Are High Schoolers Using Marijuana Instead of Alcohol/Cigarettes?
A look at 45 years of survey data among high school seniors
There are two things that I have realized over the last couple of months about a survey called Monitoring the Future.
It’s a tremendous data source if one wants to track the activity of high school students since 1976.
It’s a tremendous pain in the butt to actually analyze.
I don’t know how much the readers want to know about how the sausage is actually made when it comes to data analysis but there’s a maxim in my life: my likelihood of using a data source is more strongly correlated with the ease of analysis than it is with the insights that can be gleaned from the data. For Monitoring the Future, the only thing that keeps me coming back to wrestle with the data is how incredibly interesting the findings can be, especially about substance use.

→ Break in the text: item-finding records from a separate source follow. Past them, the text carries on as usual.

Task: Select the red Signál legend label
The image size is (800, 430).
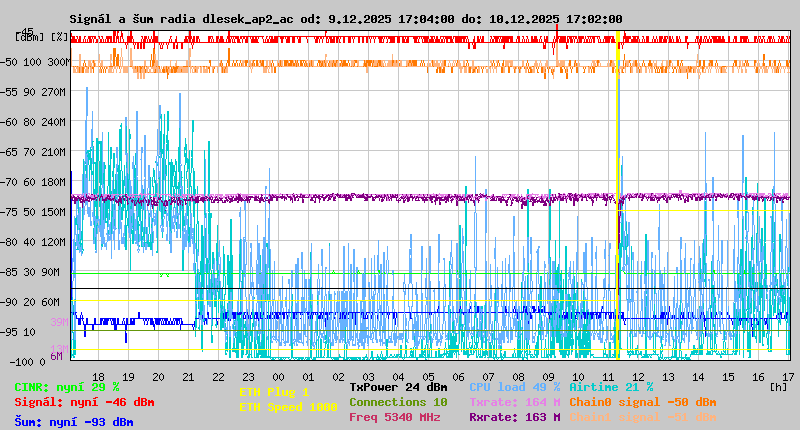Action: click(x=84, y=402)
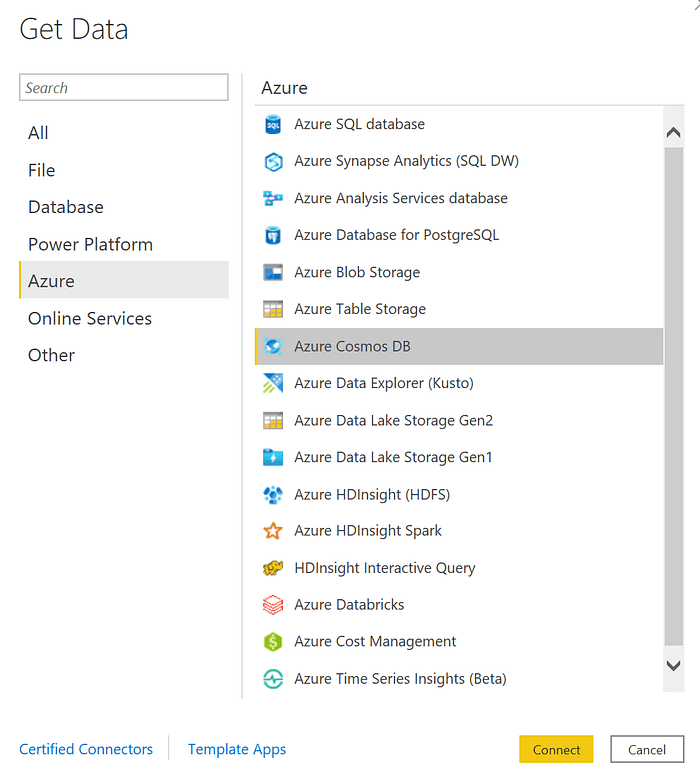Select the Azure Blob Storage icon
Screen dimensions: 700x784
(273, 272)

I wrote a post back in June that focused on the smoking habits and alcohol consumption of high school seniors using that Monitoring the Future data. A tweet that summarized some of those findings got a ton of traffic on Twitter, but the comments were pretty similar - marijuana has probably taken the place of smoking cigarettes and drinking alcohol.
So, I wrote SEVEN HUNDRED lines of code to make five graphs. Which is a testament to how convoluted this dataset really is, but also allows me to show you how marijuana usage has changed since the mid-1970s.
The question is simple - have you used marijuana (or hashish) in the prior thirty days. There are ton of response options from never to more than 40 times. I just want you all to know that the biggest divide is between zero and one time. So, that’s what I am graphing below. The percentage of high school seniors who report using marijuana at least once in the prior month.